BEGIN

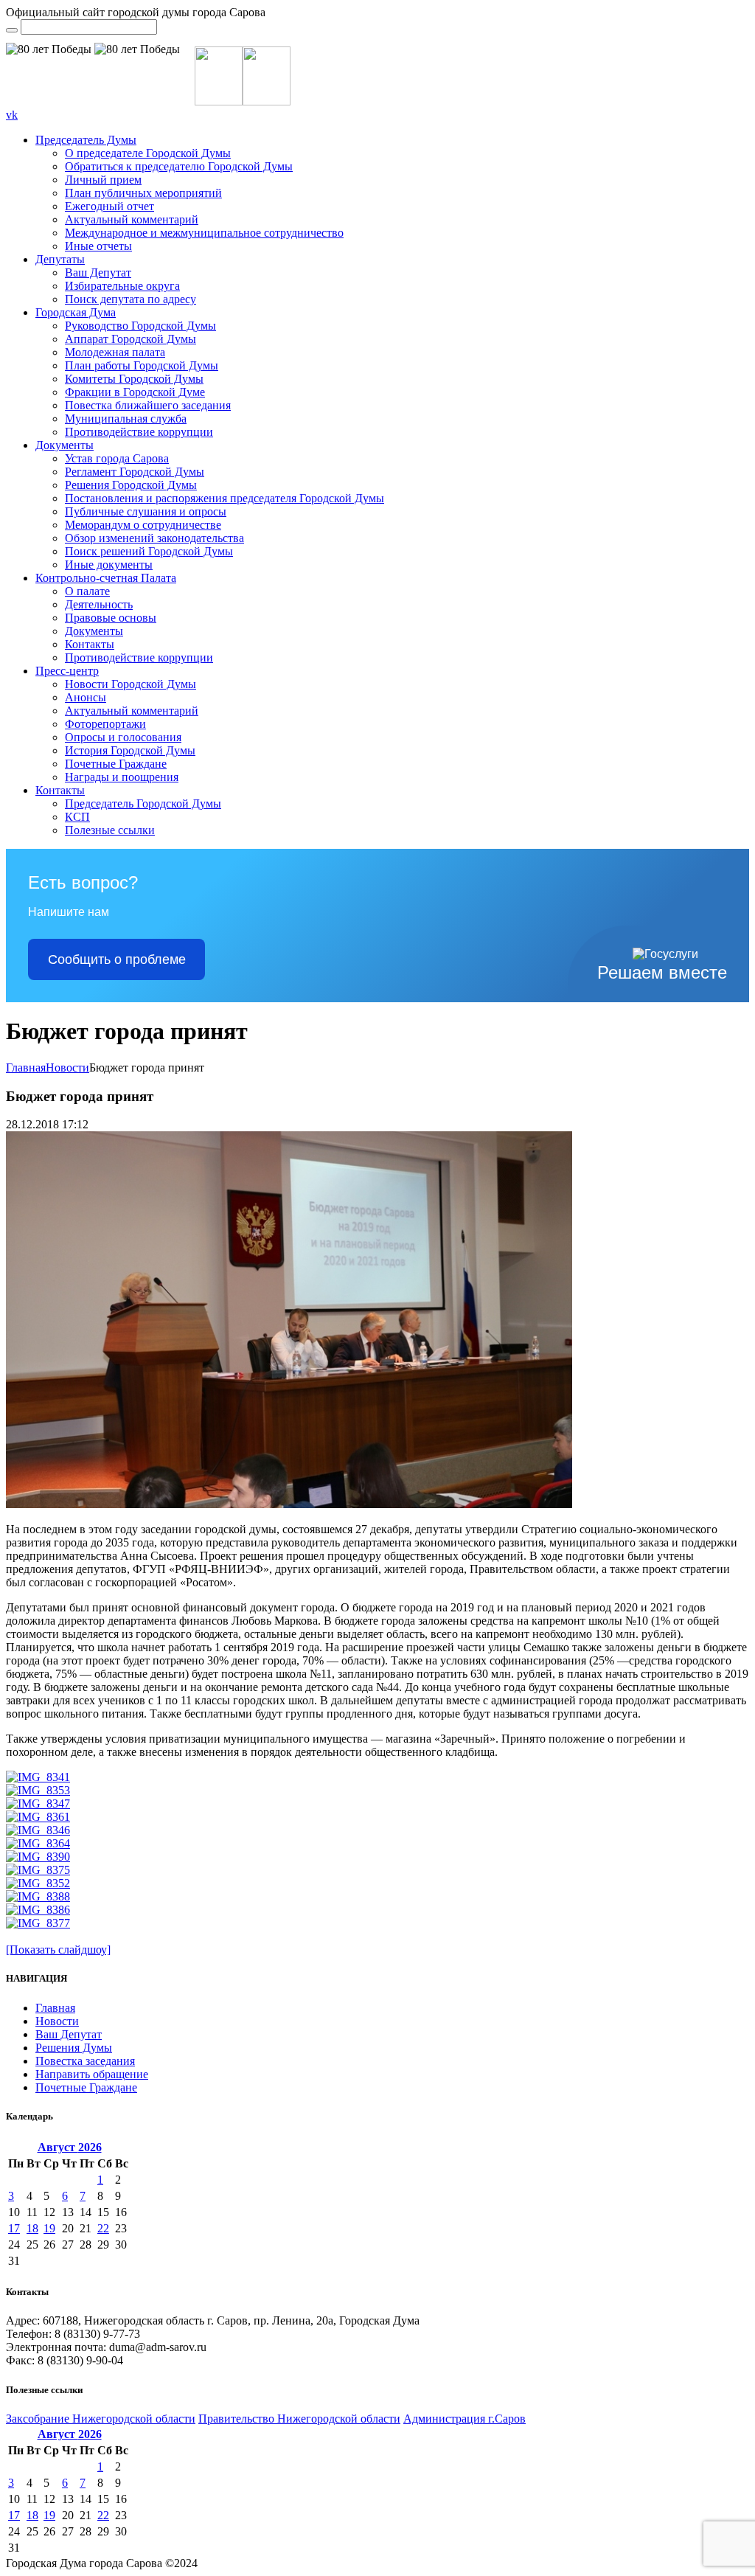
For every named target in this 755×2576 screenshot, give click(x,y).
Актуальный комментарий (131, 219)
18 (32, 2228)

END
BEGIN

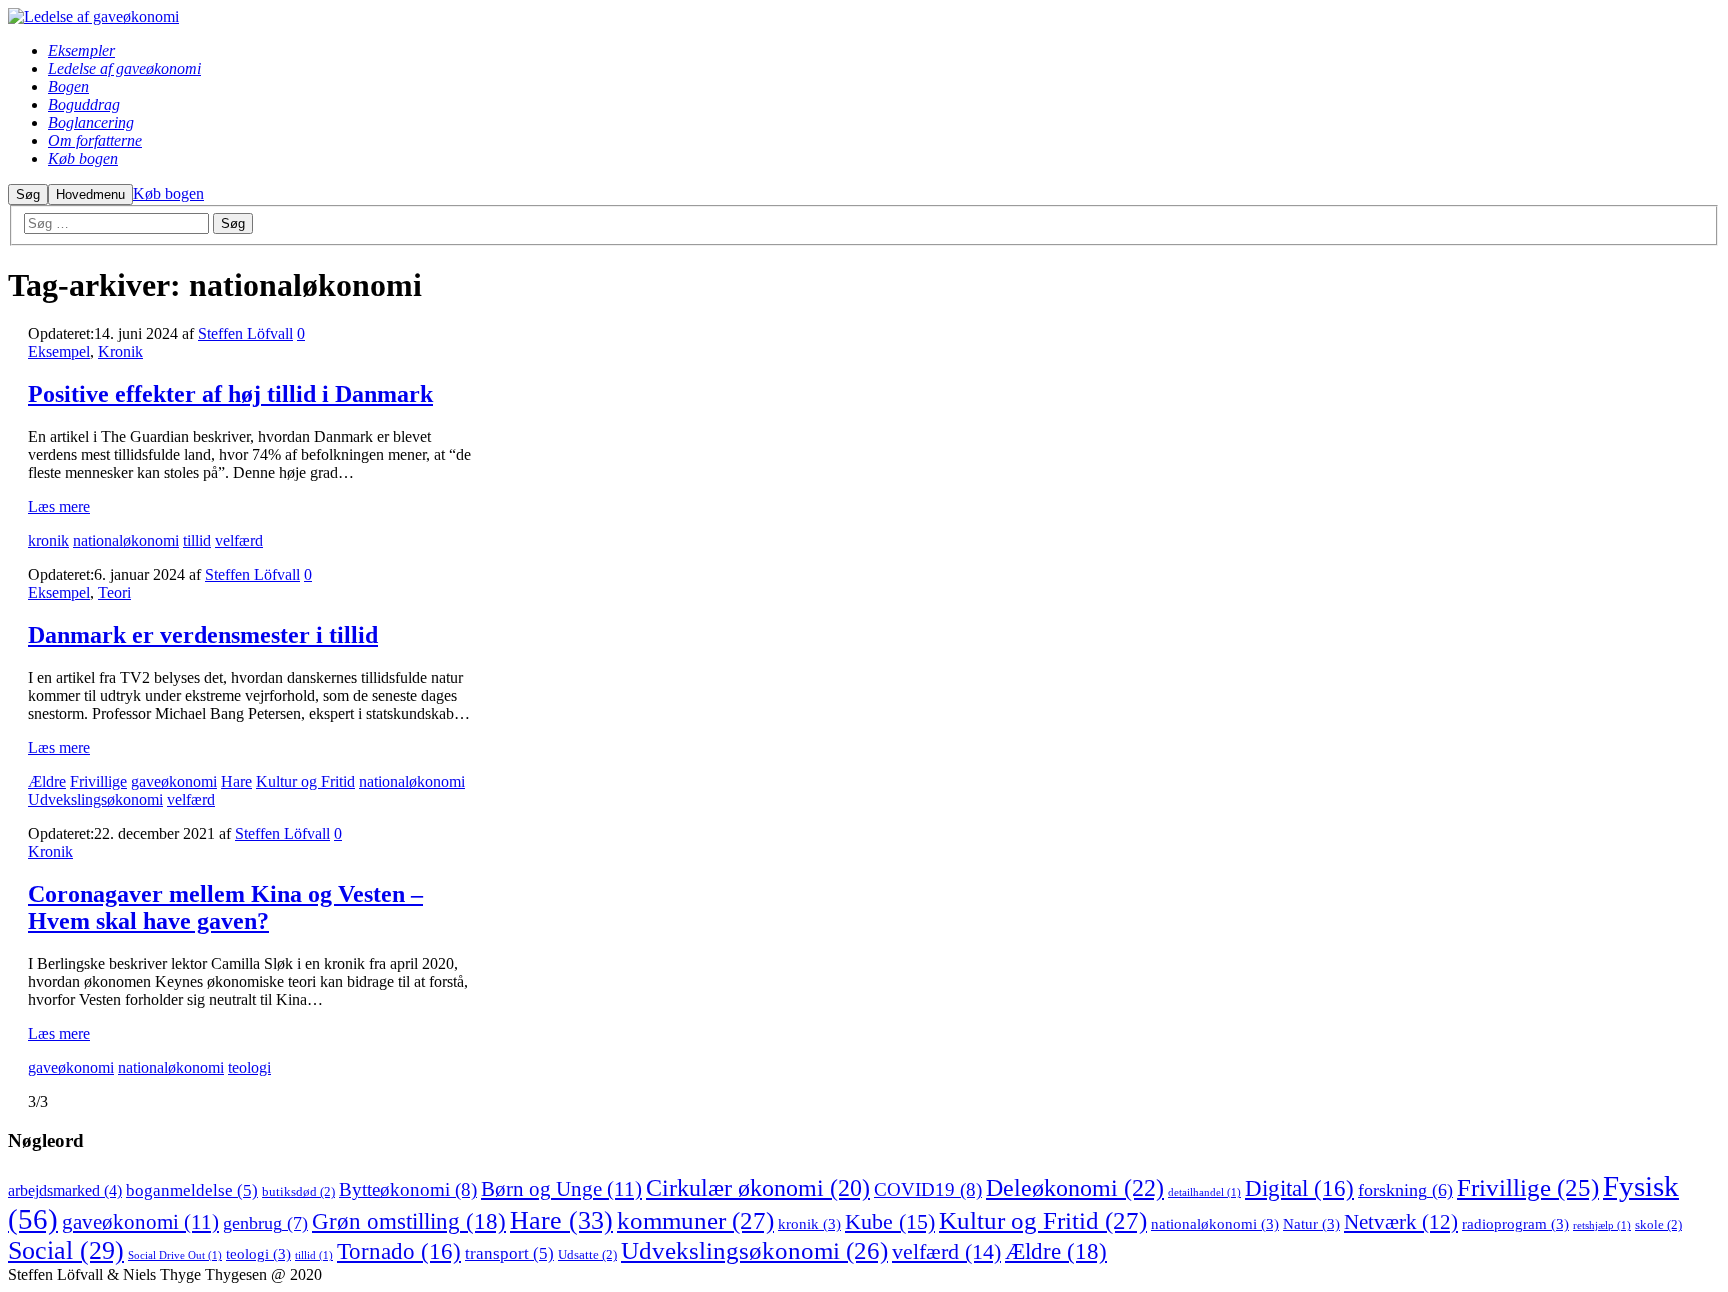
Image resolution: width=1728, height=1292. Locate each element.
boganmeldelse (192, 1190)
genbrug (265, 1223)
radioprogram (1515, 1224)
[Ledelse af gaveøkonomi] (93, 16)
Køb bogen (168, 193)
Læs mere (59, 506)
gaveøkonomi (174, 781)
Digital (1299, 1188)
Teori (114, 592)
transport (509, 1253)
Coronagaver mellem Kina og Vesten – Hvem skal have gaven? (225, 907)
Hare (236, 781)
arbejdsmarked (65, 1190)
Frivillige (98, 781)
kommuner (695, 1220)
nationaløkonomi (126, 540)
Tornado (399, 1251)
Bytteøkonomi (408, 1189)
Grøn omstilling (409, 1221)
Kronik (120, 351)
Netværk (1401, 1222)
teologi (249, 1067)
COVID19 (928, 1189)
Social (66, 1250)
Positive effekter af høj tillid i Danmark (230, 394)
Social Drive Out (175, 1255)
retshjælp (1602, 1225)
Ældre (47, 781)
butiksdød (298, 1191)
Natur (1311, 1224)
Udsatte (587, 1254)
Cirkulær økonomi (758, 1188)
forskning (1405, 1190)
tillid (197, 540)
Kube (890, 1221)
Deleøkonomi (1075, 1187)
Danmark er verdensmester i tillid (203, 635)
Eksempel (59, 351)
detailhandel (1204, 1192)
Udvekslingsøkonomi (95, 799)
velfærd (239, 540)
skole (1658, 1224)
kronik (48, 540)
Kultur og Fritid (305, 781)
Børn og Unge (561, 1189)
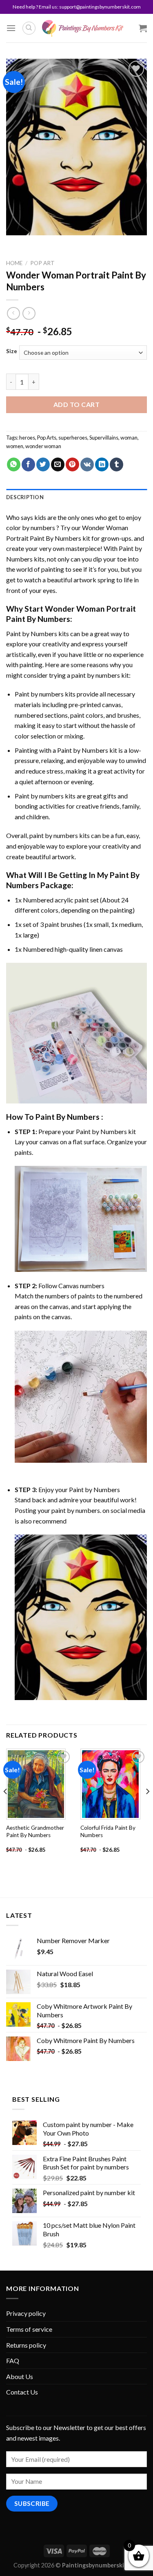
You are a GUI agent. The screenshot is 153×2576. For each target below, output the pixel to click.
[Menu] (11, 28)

END

Work task.
Text only, no pictures: please print exactly the lines above from the line with "skole (1658, 1224)" up to and including the line with "[Menu] (11, 28)", and nothing else.

Your response.
skole (1658, 1224)
kronik (48, 540)
Kultur og Fritid (305, 781)
Børn og Unge (561, 1189)
You are a GUI agent. The screenshot is 153×2576. For each target below, output the pixel to click.
[Menu] (11, 28)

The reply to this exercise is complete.